Pixel coordinate grounding data:
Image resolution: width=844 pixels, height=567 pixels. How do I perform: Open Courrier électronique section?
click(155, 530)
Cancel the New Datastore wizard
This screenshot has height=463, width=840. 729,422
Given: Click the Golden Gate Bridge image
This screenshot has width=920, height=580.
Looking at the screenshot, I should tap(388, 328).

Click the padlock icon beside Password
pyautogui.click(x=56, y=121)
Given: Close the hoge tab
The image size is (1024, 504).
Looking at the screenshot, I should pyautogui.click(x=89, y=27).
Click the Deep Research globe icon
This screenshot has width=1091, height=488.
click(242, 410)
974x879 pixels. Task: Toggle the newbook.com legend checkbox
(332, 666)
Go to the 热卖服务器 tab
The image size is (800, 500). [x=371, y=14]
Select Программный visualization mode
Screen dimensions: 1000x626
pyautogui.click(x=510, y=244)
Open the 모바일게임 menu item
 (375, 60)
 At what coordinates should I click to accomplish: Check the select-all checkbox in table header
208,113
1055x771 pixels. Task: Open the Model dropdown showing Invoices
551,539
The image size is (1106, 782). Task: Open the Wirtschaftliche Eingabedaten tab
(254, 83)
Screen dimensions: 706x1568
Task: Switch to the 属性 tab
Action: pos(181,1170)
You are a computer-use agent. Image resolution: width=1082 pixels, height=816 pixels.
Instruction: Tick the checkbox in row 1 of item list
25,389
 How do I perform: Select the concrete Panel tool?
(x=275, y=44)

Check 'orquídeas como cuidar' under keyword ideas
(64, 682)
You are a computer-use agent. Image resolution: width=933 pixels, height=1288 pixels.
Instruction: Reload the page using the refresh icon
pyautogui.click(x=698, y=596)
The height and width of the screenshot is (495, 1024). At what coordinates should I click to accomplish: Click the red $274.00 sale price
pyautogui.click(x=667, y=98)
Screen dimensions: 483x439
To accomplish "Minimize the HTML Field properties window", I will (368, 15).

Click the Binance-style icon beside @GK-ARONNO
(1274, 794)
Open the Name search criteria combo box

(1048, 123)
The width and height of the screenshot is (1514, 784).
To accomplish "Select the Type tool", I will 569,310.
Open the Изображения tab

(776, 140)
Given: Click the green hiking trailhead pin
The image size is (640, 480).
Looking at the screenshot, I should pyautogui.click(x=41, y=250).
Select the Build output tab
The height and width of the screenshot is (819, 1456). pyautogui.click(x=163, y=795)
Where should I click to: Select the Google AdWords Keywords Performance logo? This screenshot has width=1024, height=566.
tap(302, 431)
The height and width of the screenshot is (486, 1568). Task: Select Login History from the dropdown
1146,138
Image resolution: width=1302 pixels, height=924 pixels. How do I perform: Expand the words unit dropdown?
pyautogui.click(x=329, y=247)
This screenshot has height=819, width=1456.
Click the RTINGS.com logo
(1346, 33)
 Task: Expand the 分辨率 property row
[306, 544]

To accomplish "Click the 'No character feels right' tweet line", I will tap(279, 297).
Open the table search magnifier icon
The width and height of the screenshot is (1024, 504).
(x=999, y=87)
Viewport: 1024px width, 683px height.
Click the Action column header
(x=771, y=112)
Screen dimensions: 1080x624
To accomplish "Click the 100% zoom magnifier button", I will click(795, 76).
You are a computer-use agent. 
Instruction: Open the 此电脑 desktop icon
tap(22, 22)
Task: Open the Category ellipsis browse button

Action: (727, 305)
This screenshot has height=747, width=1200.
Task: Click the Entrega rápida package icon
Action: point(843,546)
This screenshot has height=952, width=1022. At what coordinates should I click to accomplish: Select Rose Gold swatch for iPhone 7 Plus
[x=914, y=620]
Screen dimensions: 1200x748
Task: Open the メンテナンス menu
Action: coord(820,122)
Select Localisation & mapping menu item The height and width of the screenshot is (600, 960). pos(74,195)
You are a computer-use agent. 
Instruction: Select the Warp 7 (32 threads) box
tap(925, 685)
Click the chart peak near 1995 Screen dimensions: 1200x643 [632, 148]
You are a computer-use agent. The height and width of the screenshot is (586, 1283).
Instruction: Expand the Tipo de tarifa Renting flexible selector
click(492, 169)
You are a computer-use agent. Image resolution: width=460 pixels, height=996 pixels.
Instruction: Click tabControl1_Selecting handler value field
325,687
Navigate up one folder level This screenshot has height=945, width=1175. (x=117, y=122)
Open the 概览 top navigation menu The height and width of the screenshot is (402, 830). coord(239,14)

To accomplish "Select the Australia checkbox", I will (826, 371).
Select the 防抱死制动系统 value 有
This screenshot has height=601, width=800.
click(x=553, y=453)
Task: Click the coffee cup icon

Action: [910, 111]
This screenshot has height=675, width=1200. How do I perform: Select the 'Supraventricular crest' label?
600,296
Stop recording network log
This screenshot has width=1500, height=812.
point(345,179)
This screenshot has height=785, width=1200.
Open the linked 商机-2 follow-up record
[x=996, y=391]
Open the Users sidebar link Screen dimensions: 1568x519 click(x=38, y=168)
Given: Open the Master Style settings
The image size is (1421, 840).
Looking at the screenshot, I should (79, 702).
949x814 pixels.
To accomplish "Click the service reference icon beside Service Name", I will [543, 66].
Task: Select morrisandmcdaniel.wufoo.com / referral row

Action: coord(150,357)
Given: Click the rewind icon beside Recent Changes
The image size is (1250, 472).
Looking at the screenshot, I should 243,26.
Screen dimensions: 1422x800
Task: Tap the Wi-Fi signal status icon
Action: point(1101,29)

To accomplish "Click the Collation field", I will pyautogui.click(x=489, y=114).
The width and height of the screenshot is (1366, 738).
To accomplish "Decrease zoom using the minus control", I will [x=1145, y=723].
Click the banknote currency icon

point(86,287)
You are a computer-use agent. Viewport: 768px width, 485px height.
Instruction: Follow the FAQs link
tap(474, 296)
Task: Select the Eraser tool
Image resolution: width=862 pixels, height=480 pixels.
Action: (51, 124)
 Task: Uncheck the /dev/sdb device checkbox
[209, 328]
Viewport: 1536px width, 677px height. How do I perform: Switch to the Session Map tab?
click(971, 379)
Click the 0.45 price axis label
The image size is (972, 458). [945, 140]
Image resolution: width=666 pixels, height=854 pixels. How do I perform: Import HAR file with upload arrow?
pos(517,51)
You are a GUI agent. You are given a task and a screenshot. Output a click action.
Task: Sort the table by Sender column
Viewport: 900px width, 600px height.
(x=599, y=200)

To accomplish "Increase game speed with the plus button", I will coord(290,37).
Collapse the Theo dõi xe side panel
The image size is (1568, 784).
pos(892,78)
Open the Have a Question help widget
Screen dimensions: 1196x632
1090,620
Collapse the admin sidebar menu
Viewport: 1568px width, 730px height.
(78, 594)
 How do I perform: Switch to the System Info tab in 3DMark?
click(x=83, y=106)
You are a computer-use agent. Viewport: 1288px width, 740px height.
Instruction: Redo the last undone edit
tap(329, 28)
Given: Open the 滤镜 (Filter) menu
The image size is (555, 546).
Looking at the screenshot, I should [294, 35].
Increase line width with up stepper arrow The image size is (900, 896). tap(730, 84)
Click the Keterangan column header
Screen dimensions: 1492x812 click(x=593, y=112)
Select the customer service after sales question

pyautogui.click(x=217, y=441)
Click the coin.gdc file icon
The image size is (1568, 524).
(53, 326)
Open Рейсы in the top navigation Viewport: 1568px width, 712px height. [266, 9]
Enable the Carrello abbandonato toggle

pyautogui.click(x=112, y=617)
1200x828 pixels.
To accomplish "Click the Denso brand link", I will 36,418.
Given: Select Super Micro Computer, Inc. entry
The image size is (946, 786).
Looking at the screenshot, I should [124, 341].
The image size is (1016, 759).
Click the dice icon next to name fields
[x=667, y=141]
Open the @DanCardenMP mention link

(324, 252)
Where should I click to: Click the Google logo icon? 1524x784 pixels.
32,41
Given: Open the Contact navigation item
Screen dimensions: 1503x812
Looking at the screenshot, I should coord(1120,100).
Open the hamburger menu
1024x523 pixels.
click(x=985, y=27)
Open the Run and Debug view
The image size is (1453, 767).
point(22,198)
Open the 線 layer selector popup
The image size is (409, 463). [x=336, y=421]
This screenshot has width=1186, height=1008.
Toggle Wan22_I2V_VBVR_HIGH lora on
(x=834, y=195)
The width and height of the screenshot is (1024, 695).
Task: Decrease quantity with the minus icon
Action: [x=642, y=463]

WORK REQUEST
Where does "navigation" occur in the data? Copy each line that has it.

RESULT FOR THIS TASK
Open the 概览 top navigation menu The height and width of the screenshot is (402, 830). coord(239,14)
Open Рейсы in the top navigation Viewport: 1568px width, 712px height. [266, 9]
Given: Open the Contact navigation item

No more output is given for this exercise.